Sunday 9 December 2012

NBN: Public Perception of Coalition Policy and Rewinding to 2001

In the 5th year of the Howard Government, a confidential internal Party memo was leaked after a poor Queensland Election result. From the Australian piece on the memo:
"The recurring theme was that government is out of touch, dysfunctional and hurting our own," ... [Shane Stone wrote in Februrary 2001, leaked by Laurie Oakes in May 2001].
And
But the hunt for the rat has not been enough to obscure the substance of the note which described the Government as 'mean, tricky and dysfunctional and out to get its own supporters'.
 The inability or reluctance of Malcolm Turnbull and Paul Fletcher to do more than tease the electorate and commentariat with content-free assertions of "Better Broadband: Cheaper, Sooner, More Affordable" will start to wear thin very soon, if not already to those paying attention.

Public Perceptions can quickly turn against even well regarded Parties and politicians: and the Libs have a history that will catch up with them.

If people start asking, "What have the Coalition got to hide?", the next step is that uneasy feeling of distrust from the early Howard years: they'll be tarred with the "mean and tricky" brush, deserved or not.

Are Turnbull et all master practitioners, able to "tickle the tail of the tiger" and get away with it, or will they misjudge?

In Peter Reith's report on the Coalitions' 2010 Election Campaign (it wasn't a "loss", but it wasn't a "win" either for Tony Abbott), one of the few positive acknowledgements of their opponents was: They had a better Broadband Policy.

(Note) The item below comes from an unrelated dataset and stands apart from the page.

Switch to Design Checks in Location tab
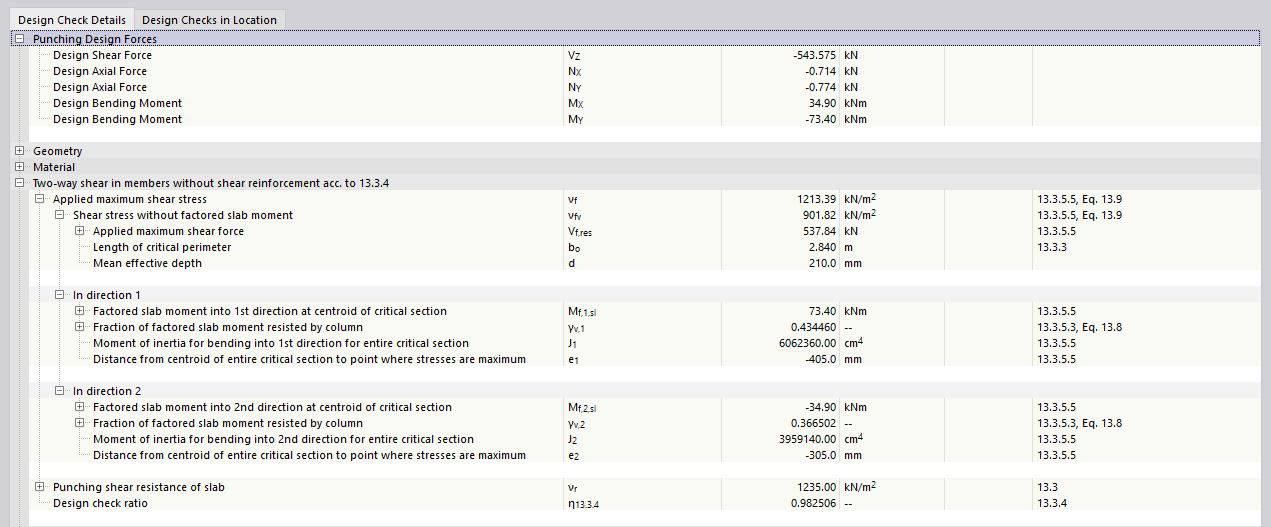[209, 20]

That situation still stands and the teasing, with its Perception "Fail" downside, will mar the Coalition chances in the 2013 Election, early or late. The only question is: By a little or a lot?

The roll-out of Fibre to the Home in Australia well ahead of the major Western countries (USA, UK, Germany, ...) is something the electorate may consider a real benefit, considering our laggardly performance with Cable TV (only ever 35%), FM Radio (20 years late), Colour TV (15 years late) and B&W TV (10 years late).

As ever, the electors that are rusted on either side, ideologically opposed to or supportive of Fibre-to-the-Home, aren't a factor: only the folks who can be persuaded.

Will the swinging voters see Full-Fibre as Affordable and Desirable or take on-board the FUD (Fear, Uncertainty, Doubt) that the Coalition has been so successfully spreading? It's Interesting Times.